AI Article Synopsis

  • The study evaluated the effects and safety of del Nido Cardioplegia (DNC) in minimally invasive aortic valve replacement (MIAVR) compared to standard Buckberg-based cardioplegia (WBC).
  • DNC was linked to significantly less re-dosing and lower total cardioplegia volume, with the majority of DNC cases using antegrade delivery compared to WBC.
  • Overall clinical outcomes, including post-operative complications and hospital stay, were similar between the two techniques, indicating that DNC is a safe alternative for low-risk patients undergoing MIAVR.

Article Abstract

Background: We analyzed the impact and safety of del Nido Cardioplegia (DNC) in patients undergoing minimally invasive aortic valve replacement (MIAVR).

Methods: We analyzed all isolated MIAVR replacements from 5/2013-6/2015 excluding re-operative patients. The approach was a hemi-median sternotomy in all patients. Patients were divided into two cohorts, those who received 4:1 crystalloid:blood DNC solution and those in whom standard 1:4 Buckberg-based cardioplegia (WBC) was used. One-to-one propensity case matching of DNC to WBC was performed based on standard risk factors and differences between groups were analyzed using chi-square and non-parametric methods.
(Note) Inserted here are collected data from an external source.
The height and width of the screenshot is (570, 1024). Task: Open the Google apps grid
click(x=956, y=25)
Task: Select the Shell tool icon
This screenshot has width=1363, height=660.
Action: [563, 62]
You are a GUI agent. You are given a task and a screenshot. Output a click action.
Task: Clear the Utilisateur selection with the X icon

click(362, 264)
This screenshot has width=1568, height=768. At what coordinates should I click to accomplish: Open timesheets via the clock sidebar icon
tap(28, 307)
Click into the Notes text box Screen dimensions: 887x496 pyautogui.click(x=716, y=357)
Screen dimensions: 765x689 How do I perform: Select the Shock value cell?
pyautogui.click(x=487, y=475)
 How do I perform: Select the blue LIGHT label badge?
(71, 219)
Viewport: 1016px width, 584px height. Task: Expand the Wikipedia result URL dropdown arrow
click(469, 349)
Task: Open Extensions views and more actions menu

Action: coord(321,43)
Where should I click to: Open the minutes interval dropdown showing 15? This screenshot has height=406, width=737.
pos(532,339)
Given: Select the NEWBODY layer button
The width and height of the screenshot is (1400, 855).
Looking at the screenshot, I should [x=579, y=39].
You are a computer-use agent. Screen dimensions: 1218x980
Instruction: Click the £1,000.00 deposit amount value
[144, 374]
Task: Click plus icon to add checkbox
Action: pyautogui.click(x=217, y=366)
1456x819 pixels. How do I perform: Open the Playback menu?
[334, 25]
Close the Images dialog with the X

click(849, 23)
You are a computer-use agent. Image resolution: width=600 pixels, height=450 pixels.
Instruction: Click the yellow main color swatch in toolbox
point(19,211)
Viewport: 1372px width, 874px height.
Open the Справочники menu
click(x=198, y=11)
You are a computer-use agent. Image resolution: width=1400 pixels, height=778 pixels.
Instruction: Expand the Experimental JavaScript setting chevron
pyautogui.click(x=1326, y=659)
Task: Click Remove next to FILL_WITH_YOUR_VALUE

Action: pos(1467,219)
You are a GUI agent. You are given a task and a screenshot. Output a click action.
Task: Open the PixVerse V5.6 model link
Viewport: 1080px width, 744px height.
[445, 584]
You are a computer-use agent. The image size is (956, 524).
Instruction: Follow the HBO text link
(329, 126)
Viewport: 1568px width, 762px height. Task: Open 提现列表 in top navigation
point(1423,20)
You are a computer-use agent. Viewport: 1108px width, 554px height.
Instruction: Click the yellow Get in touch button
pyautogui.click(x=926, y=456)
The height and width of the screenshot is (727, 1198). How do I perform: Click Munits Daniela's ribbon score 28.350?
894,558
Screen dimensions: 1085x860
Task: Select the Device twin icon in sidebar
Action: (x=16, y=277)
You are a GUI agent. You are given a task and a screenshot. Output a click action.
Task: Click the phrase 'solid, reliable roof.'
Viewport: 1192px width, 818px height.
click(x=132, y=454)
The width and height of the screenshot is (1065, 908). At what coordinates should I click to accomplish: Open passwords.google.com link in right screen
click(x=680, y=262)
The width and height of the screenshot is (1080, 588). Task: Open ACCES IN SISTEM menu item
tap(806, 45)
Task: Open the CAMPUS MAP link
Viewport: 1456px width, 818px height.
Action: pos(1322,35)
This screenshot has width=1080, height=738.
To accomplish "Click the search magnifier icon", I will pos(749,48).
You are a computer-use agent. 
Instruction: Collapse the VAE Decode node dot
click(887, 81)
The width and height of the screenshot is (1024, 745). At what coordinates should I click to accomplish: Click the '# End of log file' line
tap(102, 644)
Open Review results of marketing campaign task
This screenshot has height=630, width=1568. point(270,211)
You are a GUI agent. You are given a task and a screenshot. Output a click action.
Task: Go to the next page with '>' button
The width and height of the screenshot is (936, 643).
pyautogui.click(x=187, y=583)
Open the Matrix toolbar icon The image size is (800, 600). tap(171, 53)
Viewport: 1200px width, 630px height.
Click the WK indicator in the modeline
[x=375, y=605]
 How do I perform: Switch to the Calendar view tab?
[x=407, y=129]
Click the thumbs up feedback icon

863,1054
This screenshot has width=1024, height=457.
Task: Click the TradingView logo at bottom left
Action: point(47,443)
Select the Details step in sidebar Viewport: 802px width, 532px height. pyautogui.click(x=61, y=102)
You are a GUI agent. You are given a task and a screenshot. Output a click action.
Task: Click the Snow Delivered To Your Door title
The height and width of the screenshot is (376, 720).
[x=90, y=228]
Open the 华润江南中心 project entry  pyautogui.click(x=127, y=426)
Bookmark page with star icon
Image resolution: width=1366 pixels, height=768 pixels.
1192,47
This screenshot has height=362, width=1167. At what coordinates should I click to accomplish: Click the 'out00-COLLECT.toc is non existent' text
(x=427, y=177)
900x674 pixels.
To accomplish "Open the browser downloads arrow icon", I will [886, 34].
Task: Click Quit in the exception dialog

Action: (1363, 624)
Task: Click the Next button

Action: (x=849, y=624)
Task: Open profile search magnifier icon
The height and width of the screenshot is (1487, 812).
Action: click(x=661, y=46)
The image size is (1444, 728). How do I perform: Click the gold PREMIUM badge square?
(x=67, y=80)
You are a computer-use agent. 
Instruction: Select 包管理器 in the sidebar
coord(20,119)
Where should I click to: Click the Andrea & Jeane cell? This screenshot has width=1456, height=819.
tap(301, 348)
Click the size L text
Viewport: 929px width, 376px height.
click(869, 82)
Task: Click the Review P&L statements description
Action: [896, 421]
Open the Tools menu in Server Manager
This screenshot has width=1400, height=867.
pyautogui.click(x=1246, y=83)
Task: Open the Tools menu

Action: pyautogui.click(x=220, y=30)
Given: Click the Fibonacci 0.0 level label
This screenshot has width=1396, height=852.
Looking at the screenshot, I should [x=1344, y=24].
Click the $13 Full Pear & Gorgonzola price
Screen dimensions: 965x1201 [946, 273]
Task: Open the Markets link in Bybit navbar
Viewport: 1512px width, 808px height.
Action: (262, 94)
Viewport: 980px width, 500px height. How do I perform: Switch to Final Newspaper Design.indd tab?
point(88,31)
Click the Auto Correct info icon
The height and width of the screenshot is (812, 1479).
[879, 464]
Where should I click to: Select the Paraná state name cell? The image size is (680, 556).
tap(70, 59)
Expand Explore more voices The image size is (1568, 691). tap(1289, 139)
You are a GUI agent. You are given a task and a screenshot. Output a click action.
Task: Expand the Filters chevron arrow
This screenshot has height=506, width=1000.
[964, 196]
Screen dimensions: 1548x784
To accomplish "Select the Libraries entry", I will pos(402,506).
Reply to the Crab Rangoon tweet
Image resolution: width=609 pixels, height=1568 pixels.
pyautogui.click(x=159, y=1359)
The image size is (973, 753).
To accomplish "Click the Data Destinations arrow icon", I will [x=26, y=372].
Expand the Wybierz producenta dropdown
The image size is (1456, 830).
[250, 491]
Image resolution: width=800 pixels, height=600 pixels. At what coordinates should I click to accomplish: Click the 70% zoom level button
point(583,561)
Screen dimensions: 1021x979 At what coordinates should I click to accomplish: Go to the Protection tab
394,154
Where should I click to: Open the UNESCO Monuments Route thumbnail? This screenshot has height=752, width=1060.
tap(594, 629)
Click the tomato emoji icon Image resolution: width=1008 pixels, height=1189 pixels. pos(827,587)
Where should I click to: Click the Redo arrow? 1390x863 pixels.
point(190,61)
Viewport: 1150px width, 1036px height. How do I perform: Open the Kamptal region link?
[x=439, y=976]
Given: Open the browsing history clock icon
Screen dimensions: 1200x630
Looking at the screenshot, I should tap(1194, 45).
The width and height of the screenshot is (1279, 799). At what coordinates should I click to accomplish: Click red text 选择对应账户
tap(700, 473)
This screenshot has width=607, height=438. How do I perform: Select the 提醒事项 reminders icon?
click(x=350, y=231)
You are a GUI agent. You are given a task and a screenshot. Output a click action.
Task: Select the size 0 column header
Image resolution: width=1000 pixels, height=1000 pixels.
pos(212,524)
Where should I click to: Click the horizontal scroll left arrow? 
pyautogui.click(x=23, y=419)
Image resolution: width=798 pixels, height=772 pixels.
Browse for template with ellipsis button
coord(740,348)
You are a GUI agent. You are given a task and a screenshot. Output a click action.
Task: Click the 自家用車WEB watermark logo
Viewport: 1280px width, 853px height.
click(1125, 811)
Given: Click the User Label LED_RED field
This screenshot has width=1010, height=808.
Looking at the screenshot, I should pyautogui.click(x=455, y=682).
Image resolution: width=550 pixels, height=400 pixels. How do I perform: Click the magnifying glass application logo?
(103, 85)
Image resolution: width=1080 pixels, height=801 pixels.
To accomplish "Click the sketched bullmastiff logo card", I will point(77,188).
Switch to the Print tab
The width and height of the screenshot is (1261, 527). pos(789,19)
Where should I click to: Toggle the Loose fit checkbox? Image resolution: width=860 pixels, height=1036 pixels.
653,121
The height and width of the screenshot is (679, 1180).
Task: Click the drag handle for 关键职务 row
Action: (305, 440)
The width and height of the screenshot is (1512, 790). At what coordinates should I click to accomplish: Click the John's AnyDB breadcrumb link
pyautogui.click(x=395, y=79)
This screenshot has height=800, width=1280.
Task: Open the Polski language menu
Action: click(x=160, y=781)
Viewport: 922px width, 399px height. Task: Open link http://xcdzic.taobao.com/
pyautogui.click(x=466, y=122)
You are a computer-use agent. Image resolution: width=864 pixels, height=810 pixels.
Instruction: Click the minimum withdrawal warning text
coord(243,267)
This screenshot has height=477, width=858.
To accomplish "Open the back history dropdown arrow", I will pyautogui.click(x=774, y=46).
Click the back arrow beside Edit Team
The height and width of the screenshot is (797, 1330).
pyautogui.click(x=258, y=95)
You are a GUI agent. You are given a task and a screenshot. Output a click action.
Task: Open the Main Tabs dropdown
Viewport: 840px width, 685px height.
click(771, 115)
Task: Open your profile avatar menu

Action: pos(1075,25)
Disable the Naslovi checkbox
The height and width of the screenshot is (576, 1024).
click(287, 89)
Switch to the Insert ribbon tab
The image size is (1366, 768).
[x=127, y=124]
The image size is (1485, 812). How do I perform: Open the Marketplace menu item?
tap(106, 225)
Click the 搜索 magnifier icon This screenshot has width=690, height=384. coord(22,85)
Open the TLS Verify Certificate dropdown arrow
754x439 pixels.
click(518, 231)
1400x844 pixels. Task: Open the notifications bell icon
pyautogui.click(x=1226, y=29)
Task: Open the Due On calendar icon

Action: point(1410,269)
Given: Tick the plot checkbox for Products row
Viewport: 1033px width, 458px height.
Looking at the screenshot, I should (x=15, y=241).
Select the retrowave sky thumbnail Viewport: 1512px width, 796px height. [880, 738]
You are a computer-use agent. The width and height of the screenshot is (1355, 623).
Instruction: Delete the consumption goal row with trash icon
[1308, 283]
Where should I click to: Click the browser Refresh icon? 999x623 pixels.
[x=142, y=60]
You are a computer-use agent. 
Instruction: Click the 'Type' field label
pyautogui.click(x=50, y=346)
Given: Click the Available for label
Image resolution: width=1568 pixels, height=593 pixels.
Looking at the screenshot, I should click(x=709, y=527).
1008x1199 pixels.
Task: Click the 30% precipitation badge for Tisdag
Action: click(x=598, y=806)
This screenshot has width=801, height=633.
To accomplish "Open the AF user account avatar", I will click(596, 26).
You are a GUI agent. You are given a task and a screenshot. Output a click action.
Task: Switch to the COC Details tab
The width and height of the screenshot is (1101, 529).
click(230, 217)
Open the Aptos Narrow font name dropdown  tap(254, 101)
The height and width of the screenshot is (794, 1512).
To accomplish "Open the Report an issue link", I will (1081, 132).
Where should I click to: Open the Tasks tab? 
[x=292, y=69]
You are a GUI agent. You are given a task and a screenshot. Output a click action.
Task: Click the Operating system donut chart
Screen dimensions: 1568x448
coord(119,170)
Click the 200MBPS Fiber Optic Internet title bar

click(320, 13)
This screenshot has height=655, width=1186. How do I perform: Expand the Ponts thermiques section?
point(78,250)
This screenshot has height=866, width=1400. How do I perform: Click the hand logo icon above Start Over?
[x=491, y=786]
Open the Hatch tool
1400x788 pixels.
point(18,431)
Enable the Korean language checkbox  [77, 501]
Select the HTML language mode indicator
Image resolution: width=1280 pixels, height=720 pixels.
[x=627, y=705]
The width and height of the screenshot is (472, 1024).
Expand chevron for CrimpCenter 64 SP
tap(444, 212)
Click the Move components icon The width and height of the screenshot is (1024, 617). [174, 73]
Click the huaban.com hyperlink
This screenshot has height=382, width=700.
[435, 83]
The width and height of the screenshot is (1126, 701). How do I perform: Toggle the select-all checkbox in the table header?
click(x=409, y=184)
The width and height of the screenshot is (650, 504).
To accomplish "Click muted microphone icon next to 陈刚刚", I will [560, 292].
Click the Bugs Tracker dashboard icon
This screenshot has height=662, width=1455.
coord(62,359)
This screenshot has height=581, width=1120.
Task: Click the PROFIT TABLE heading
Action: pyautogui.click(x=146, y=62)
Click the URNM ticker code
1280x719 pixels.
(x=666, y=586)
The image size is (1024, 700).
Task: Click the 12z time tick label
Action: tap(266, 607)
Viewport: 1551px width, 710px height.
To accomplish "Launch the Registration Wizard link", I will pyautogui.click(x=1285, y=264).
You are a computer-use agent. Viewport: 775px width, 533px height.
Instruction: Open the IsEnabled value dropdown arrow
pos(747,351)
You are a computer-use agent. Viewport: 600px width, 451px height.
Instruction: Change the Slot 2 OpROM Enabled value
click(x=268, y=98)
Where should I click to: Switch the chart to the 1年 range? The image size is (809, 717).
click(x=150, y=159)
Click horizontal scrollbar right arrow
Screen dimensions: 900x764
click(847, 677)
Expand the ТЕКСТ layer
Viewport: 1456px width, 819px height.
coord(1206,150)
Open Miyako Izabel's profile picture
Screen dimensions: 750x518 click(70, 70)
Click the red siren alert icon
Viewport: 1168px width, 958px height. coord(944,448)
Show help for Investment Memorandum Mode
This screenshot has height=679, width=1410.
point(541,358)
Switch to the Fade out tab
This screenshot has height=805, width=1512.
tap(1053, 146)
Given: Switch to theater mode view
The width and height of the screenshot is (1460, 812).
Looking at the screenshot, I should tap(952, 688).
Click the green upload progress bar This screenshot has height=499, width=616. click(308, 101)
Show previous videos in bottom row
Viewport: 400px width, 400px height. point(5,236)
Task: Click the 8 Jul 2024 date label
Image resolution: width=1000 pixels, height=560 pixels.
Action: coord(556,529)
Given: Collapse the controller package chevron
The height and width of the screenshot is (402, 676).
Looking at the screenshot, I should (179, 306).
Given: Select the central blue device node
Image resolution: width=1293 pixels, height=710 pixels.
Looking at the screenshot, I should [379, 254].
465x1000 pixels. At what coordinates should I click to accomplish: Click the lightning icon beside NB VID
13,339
Results: MIAVR was performed in 181 patients; DNC was used in 59 and WBC in 122. Case matching resulted in 59 patients per cohort. DNC was associated with reduced re-dosing (5/59 (8.5%) versus 39/59 (61.0%), P < 0.001) and less total cardioplegia volume (1290 ± 347 mL vs 2284 ± 828 mL, P < 0.001). Antegrade cardioplegia alone was used in 89.8% (53/59) of DNC patients versus 33.9% (20/59) of WBC patients (P < 0.001). Median bypass and aortic cross-clamp times were similar. Clinical outcomes were similar with respect to post-operative hematocrit, transfusion requirements, need for inotropic/pressor support, duration of intensive care unit stay, re-intubation, length of stay, new onset atrial fibrillation, and mortality.

Conclusions: Del Nido cardioplegia usage during MIAVR minimized re-dosing and the need for retrograde delivery. Patient safety was not compromised with this technique in this group of low-risk patients undergoing MIAVR.